REQUIRED ACTION -
When you reach the line that contains "The image size is (800, 668)." below, transcribe it and each line after it word for word to the end of the records, omitting pictures.
====== GIVEN INFORMATION
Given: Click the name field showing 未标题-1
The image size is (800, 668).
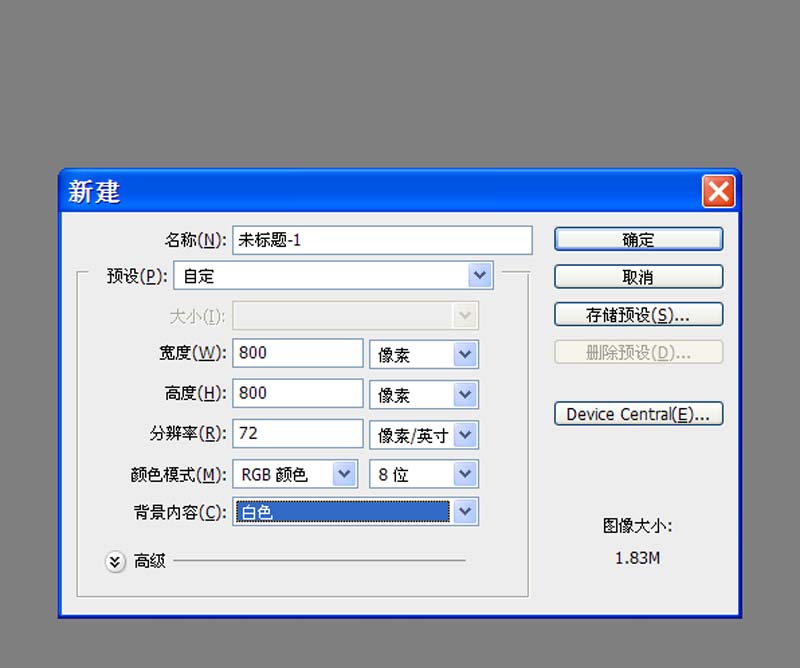Looking at the screenshot, I should tap(380, 239).
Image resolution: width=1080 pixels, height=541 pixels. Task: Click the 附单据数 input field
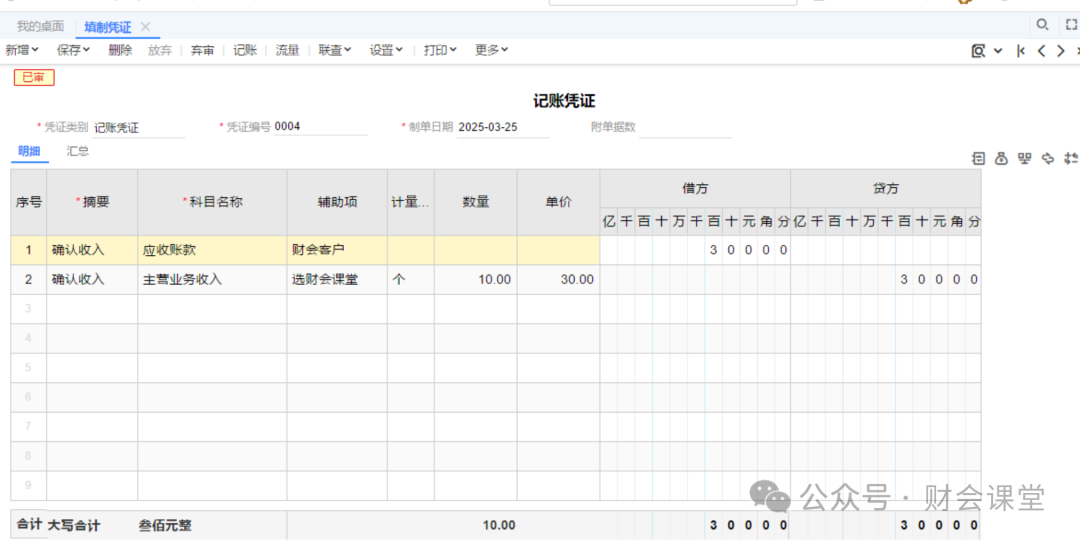click(x=685, y=128)
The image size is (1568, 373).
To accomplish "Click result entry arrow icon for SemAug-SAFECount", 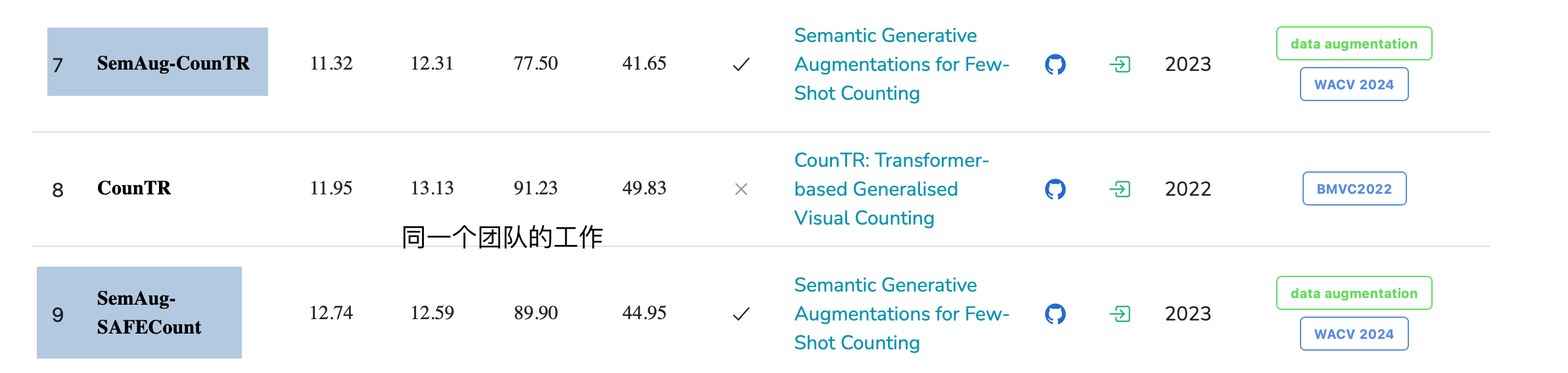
============
TASK RESULT -
The image size is (800, 668).
Looking at the screenshot, I should tap(380, 239).
Image resolution: width=1080 pixels, height=541 pixels. Task: Click the 附单据数 input field
click(x=685, y=128)
The image size is (1568, 373).
To accomplish "Click result entry arrow icon for SemAug-SAFECount", 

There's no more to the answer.